The task – Return all of the entries exactly as written.

Stored data entries –
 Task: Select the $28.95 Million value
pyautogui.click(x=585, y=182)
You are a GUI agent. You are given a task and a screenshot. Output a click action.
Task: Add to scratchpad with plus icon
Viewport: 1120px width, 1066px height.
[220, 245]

Solution to the exercise –
 Task: Select the $28.95 Million value
pyautogui.click(x=585, y=182)
You are a GUI agent. You are given a task and a screenshot. Output a click action.
Task: Add to scratchpad with plus icon
Viewport: 1120px width, 1066px height.
[220, 245]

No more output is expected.